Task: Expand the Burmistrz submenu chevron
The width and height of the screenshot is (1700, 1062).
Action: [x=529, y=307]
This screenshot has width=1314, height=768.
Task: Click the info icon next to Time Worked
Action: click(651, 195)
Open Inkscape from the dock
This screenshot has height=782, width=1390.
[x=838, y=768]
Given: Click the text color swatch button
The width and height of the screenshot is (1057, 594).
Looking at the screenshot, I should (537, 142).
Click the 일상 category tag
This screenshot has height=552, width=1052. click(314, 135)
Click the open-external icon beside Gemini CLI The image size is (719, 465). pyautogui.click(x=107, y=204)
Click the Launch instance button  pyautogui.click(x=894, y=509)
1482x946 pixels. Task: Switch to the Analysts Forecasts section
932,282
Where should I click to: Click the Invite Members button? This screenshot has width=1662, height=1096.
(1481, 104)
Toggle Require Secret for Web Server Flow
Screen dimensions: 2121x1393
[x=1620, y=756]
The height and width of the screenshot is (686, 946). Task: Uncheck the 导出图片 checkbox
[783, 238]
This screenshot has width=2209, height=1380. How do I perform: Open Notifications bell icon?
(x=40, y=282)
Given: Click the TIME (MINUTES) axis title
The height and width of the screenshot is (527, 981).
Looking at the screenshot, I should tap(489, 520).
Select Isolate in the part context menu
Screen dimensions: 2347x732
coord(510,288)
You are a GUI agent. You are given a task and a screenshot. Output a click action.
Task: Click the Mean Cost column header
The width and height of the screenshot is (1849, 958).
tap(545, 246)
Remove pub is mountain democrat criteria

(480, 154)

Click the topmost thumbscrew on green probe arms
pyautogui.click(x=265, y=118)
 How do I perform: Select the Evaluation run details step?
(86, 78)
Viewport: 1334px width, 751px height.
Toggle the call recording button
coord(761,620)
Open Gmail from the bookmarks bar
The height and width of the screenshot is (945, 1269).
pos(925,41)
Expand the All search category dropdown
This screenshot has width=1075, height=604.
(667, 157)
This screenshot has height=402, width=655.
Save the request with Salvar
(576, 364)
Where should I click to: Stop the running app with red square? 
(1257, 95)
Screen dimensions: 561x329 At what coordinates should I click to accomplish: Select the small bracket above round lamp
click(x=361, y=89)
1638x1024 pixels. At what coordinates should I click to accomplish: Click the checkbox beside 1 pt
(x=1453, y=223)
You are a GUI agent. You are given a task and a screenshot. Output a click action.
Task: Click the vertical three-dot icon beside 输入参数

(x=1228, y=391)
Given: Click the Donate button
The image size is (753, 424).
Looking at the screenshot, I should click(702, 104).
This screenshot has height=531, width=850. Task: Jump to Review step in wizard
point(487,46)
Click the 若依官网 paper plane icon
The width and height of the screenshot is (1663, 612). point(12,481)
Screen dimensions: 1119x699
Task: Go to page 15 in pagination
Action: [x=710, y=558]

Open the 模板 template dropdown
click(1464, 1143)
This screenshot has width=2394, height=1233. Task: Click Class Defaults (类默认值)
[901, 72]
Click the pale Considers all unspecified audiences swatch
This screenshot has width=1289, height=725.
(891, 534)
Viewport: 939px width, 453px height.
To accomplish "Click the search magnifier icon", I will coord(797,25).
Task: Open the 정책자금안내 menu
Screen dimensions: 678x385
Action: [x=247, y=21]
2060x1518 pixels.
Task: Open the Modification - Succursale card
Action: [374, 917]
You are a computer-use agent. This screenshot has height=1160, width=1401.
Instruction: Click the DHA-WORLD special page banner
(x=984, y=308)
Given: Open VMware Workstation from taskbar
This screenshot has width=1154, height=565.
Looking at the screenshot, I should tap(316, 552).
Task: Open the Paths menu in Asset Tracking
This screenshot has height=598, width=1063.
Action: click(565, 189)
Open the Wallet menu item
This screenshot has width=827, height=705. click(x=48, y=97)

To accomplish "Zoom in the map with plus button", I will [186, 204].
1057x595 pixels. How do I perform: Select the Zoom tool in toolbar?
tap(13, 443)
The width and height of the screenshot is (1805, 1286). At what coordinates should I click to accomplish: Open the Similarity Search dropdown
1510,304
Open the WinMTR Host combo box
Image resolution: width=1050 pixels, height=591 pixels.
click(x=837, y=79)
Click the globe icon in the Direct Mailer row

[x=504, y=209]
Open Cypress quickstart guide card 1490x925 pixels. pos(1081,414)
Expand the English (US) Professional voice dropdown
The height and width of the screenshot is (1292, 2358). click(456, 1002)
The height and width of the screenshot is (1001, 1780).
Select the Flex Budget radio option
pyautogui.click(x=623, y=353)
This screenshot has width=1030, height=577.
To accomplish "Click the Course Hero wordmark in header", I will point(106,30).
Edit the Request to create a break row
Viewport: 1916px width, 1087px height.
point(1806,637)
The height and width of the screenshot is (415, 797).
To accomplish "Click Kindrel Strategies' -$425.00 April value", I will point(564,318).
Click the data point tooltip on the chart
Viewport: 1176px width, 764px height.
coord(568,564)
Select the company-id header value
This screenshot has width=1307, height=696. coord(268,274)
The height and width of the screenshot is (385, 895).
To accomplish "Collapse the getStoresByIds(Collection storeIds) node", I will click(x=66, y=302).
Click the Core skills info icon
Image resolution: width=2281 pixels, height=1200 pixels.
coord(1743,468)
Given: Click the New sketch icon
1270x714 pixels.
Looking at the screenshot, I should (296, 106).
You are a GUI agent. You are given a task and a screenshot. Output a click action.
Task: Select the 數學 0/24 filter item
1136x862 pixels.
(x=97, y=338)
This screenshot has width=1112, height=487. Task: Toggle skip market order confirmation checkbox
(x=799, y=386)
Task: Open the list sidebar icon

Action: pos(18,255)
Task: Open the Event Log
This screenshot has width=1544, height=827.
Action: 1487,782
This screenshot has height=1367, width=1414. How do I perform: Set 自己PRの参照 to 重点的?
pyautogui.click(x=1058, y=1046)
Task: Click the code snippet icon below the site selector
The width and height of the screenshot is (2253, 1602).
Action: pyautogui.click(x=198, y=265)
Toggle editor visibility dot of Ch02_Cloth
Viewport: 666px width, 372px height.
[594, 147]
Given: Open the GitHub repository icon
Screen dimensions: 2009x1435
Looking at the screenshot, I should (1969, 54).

============================================================

## Action item
The answer is a number only: how many lines of the data above include "swatch"?

## Answer to the problem
2